Cross-trait scanning of genetic variants across hundreds of phenotypes simultaneously. The engine highlights pleiotropy, flags safety signals, and surfaces novel therapeutic indications — all within a single interface.

Locus Reports

On-demand, publication-quality locus reports generated automatically for any lead variant or gene. Reports include LD plots, fine-mapped credible sets, co-localisation with eQTL data, and nearest gene prioritisation with evidence scoring.

Portfolio Annotation

A structured annotation layer that links genetic evidence to each programme in the research portfolio. Tracks evidence tier, data source provenance, curator sign-off, and completeness score — enabling portfolio-wide evidence dashboards.

Target Identification Module

For new research projects, a guided workflow aggregates genetic, transcriptomic, and phenotypic evidence to rank candidate targets.

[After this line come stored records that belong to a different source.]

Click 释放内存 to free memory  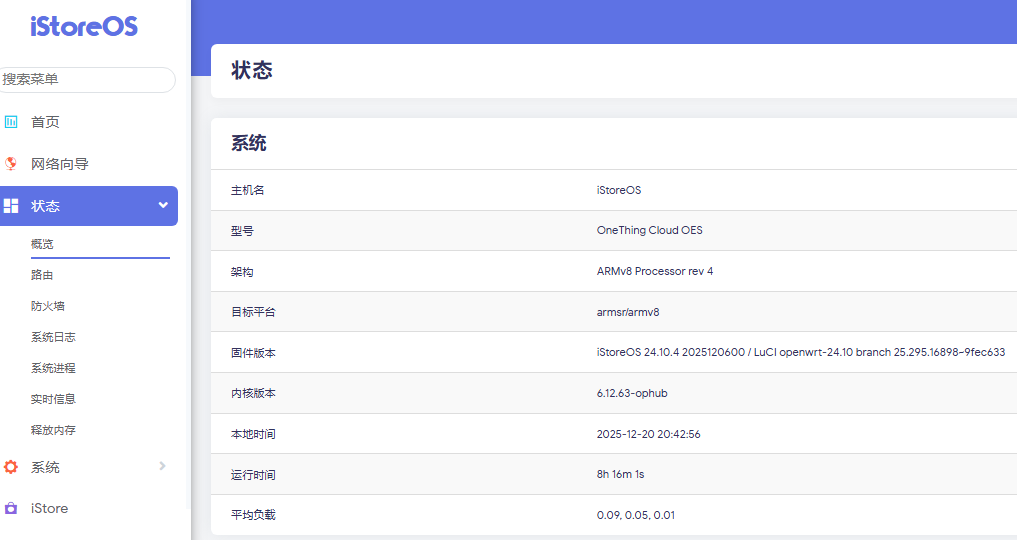coord(53,430)
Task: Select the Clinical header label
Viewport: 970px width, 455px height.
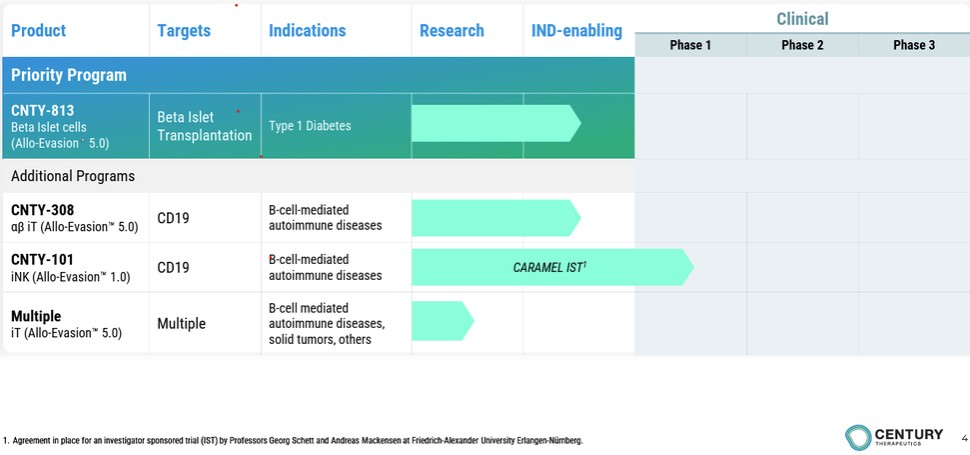Action: click(802, 19)
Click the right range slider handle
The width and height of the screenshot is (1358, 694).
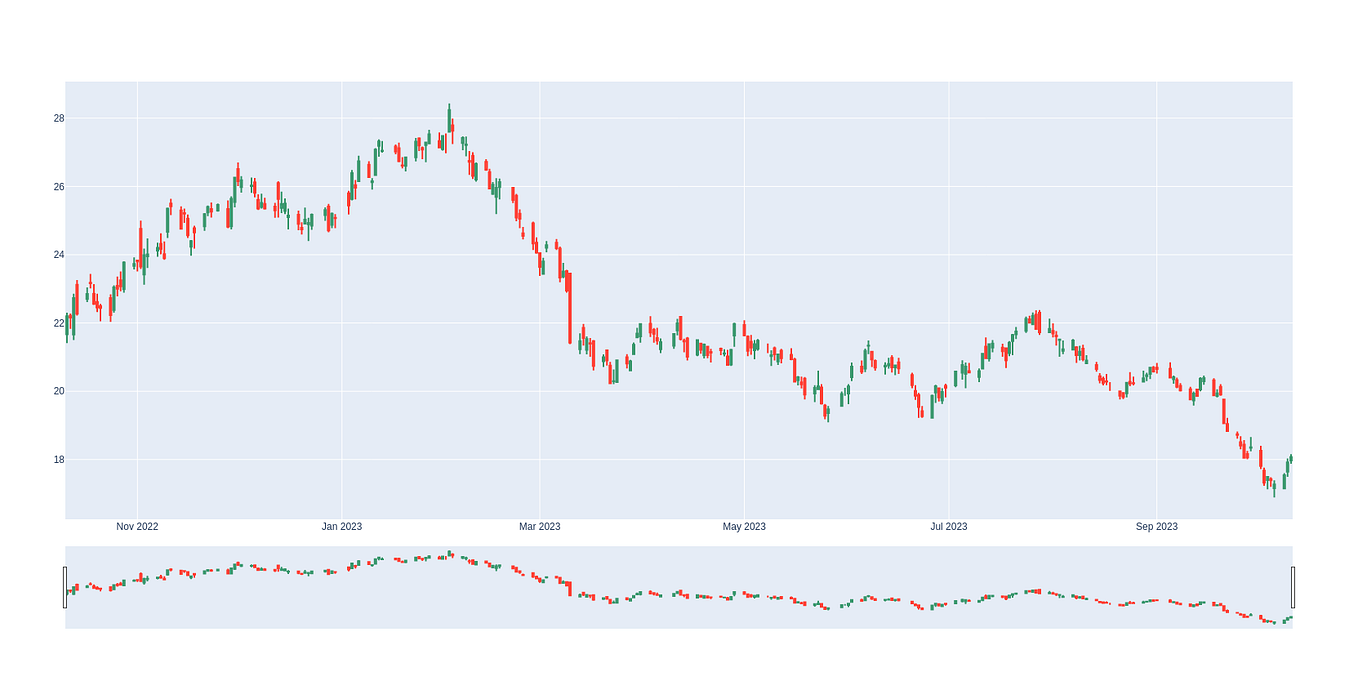click(1293, 585)

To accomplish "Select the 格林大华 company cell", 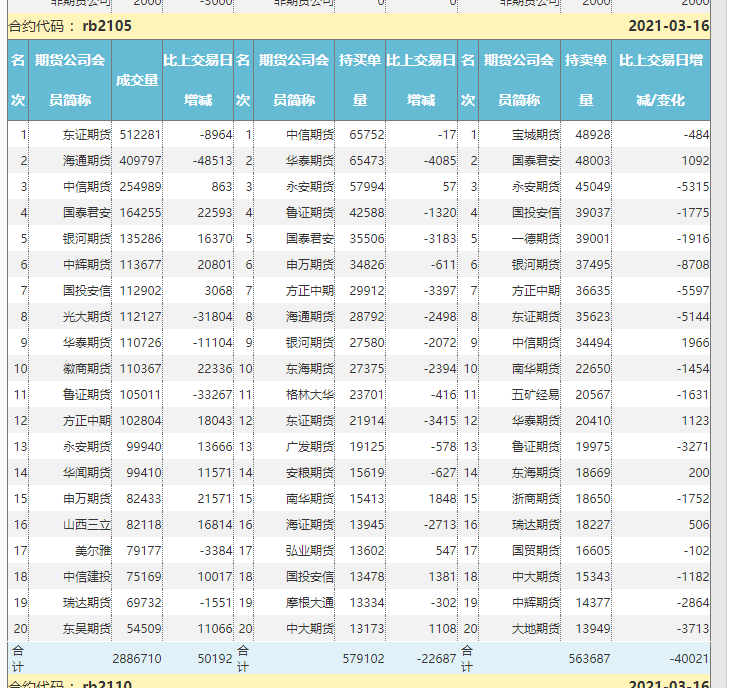I will pyautogui.click(x=310, y=394).
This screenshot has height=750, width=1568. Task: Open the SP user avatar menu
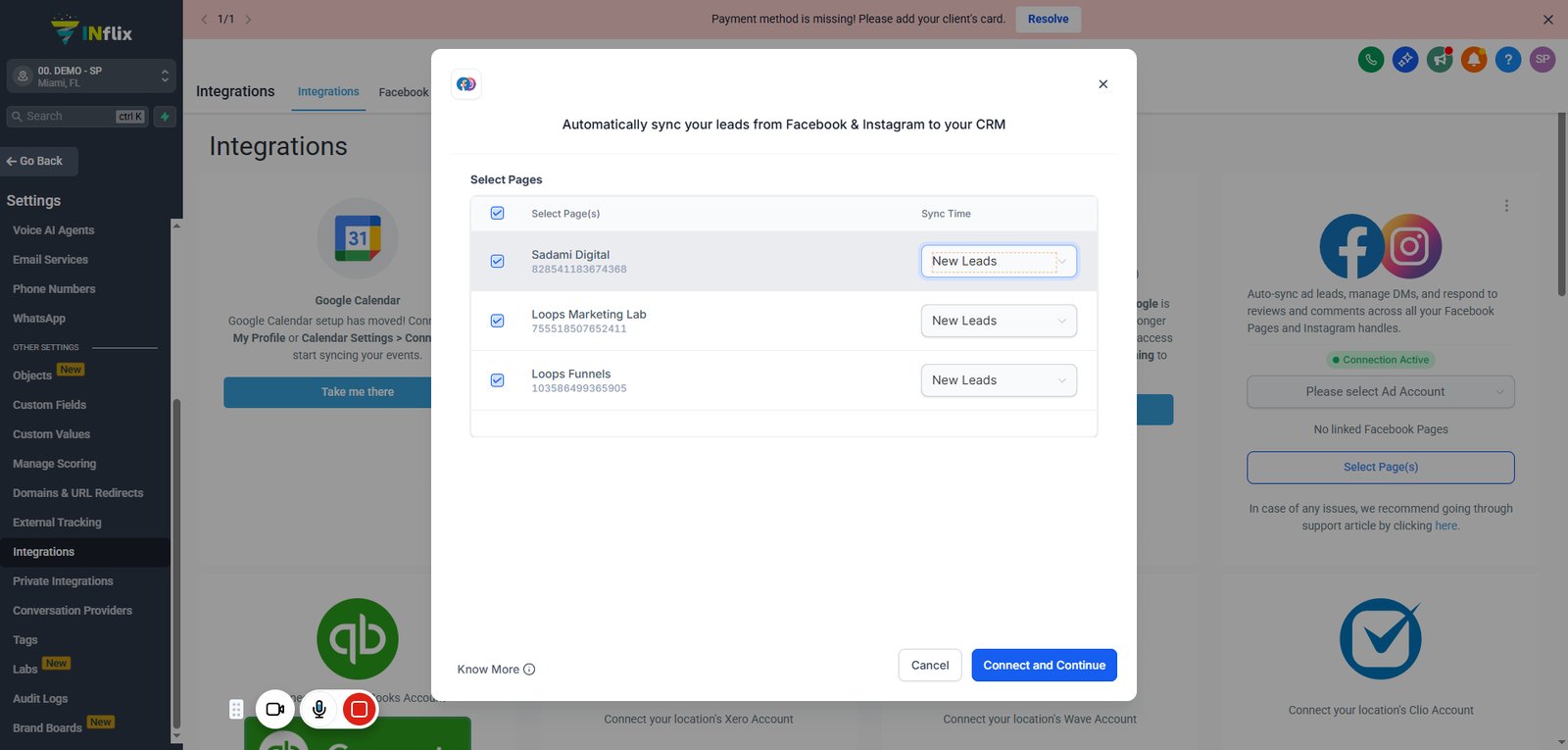click(x=1543, y=60)
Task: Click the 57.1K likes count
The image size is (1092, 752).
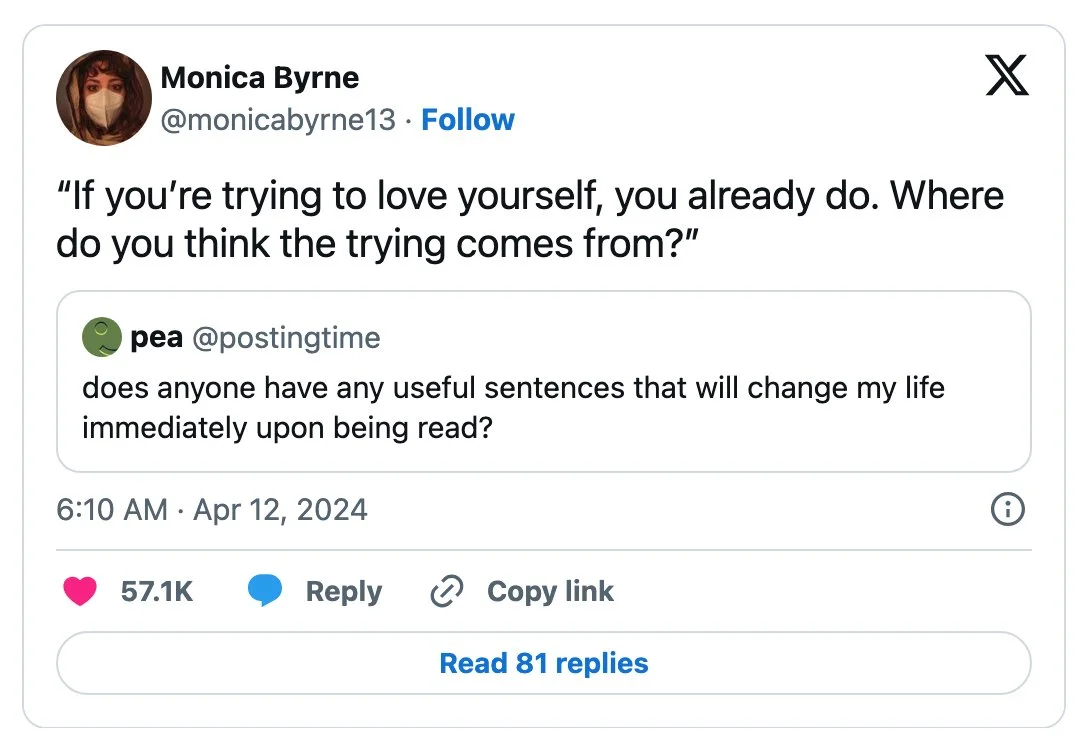Action: pyautogui.click(x=157, y=591)
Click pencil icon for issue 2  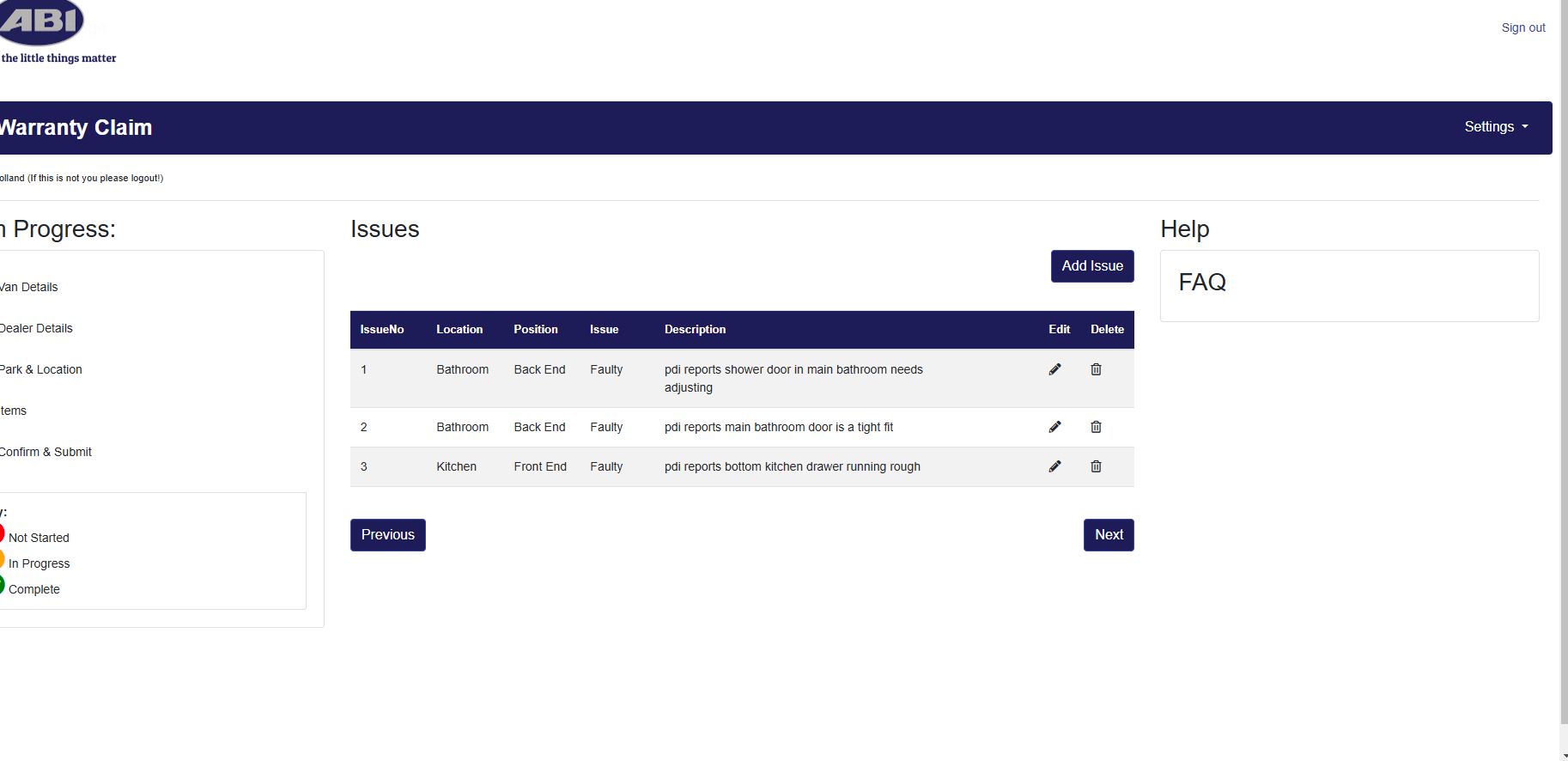[x=1054, y=427]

Outputs a scored, ranked target list ready for scientific review within hours.
Read Similar case study: Re-analysing database for novel targets

Technology Stack & Integration

• Cloud-native architecture supporting real-time and batch query modes across large-scale genomic datasets.
• API-first design enabling seamless integration with existing research informatics environments (ELNs, data lakes, BI tools).
• Role-based access control with audit trail — compliant with enterprise data governance standards.
• Automated pipeline orchestration ensuring GWAS and PheWAS indices are refreshed as new data releases become available.

Design Principle

Every feature was built around the scientist’s workflow — minimising the number of steps between a research question and a defensible, evidence-backed answer.

Research Productivity

• Target shortlisting for a new disease area — previously a 3–4 week manual exercise — is now completed within 2–3 days using the Target Identification module.
• Locus reports that previously required a dedicated bioinformatician 1–2 days to produce are generated on-demand in under 4 hours.
• Scientists across biology, translational medicine, and precision medicine teams can access and interpret genetic evidence without requiring specialist bioinformatics support.

Evidence Quality

• PheWAS integration surfaced previously unrecognised phenotypic associations for several portfolio targets, informing indication expansion strategies.
• Automated fine-mapping and co-localisation within locus reports elevated the quality of target validation packages submitted for project go/no-go decisions.
• Standardised annotation tiers introduced consistent, reproducible evidence grading across all projects — replacing ad hoc, scientist-by-scientist approaches.

Portfolio Oversight

• Leadership teams gained a real-time, portfolio-wide view of genetic evidence strength — enabling more informed prioritisation of resources and investment decisions.
• Annotation completeness tracking identified evidence gaps early, allowing teams to proactively commission additional analyses before key decision milestones.
• Audit-ready provenance records reduced time spent preparing evidence summaries for governance reviews by an estimated 40%.

Scientific Impact: By grounding target decisions in robust, multi-trait human genetic evidence from the earliest stages of research, the platform directly supports a higher-confidence, genetically validated drug pipeline.